编号 101646439

一个木制面具 - Kurumba - 布基纳法索 (没有保留价)
编号 101646439

一个木制面具 - Kurumba - 布基纳法索 (没有保留价)
A Kurumba, Antelope helmet mask, Burkina Faso, collected in the regionof Yatega, village Yako,, with cowrie shells partly pained with white kaolin.
The Kurumba antelope mask, often referred to by the local term adoné, is a striking example of West African ritual sculpture that blends aesthetic form with deep social and spiritual function. These masks are chiefly produced by Kurumba communities in northern Burkina Faso, particularly in the Yatenga region and surrounding villages such as Yako, where masking traditions have long been integral to local ceremonial life.
In formal terms, the adoné antelope mask is carved from wood and fashioned as an elongated animal head. Characteristic features include a tapered snout, slender neck, and prominent horns that rise from the upper cranium, creating a silhouette that conveys grace, alertness, and presence. The surfaces are often decorated with geometric patterns in ochre, white, red, and other natural pigments, linking visual rhythm to communal aesthetic norms.
Functionally, the Kurumba antelope mask occupies multiple roles within annual ritual cycles. Masks are most commonly associated with funeral rites, where they accompany the bodies of elders to burial and serve as stand‑ins for those ancestors during commemorative performances. Following mourning periods, they are part of dry‑season celebrations and also appear at collective sacrifices staged just before the first rains, occasions that honor both the ancestors and the protective antelope spirit to which many Kurumba clans trace spiritual affinity.
Anthropologically, the mask’s importance lies in its liminal function. It is not merely decorative but acts as a vessel for ancestral presence and communal memory. During performances, dancers wear the mask as a crest atop their heads, often accompanied by raffia costume elements that obscure the human body and allow the mask’s presence to dominate visually. In this way, the antelope form becomes a living symbol, embodying both cosmological connections to founding myths — including tales in which antelopes play roles in protecting ancestors — and pragmatic concerns such as community cohesion and seasonal transformation.
The Kurumba tradition shares certain themes with other Sahelian and Mossi masking cultures, such as the emphasis on animal intermediaries and ritual procession, but its expression remains distinctive in its refinement of the antelope form and its close association with clan identity and ancestry.
For deeper academic engagement, foundational studies on Kurumba masking and related West African masquerade include:
Thompson, Robert Farris.
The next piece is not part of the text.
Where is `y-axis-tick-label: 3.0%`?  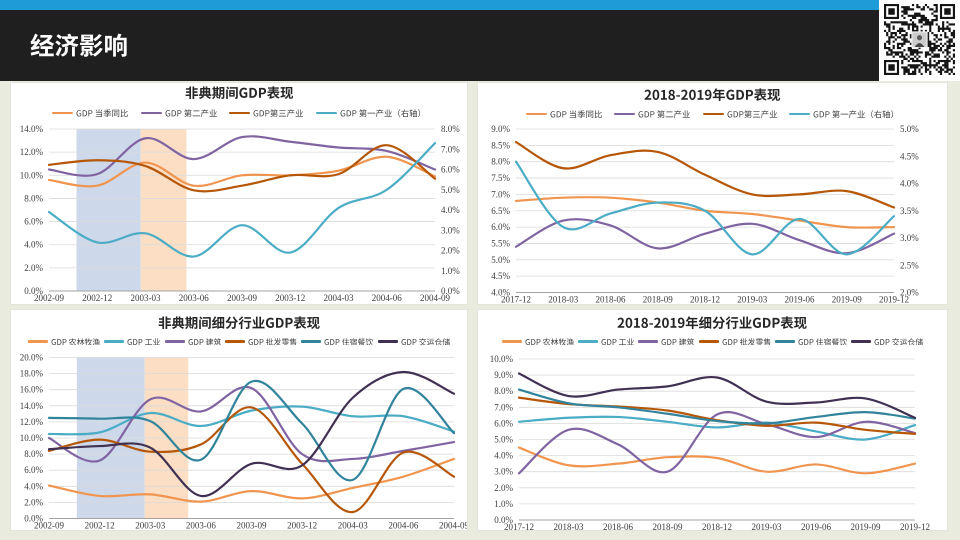 y-axis-tick-label: 3.0% is located at coordinates (504, 472).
Flash of the Spirit: African and Afro‑American Art and Philosophy. New York: Vintage, 1984 — for comparative theoretical context.
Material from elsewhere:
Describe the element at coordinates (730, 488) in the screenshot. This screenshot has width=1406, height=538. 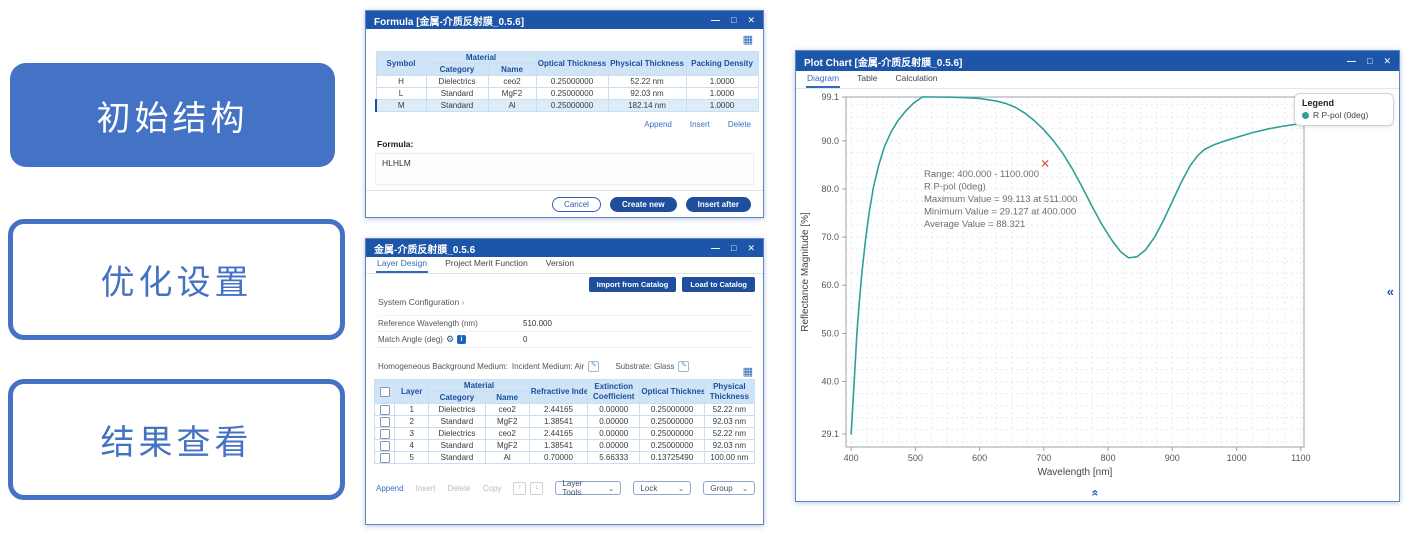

Drewal, Henry John, and John Pemberton, eds. Sacred Arts of Haitian Vodou. Los Angeles: UCLA Fowler Museum, 1995 — not about Kurumba per se, but helpful for understanding the dynamics of mask ritual in related West African systems.
Roy, Christopher. African Masks: The Art of Disguise. New York: Thames & Hudson, 1986 — includes discussion of antelope mask forms in Burkina Faso and surrounding regions.
Together these works provide contextual frameworks for understanding how adoné and similar masks operate as embodied cultural agents rather than as static objects of visual appreciation.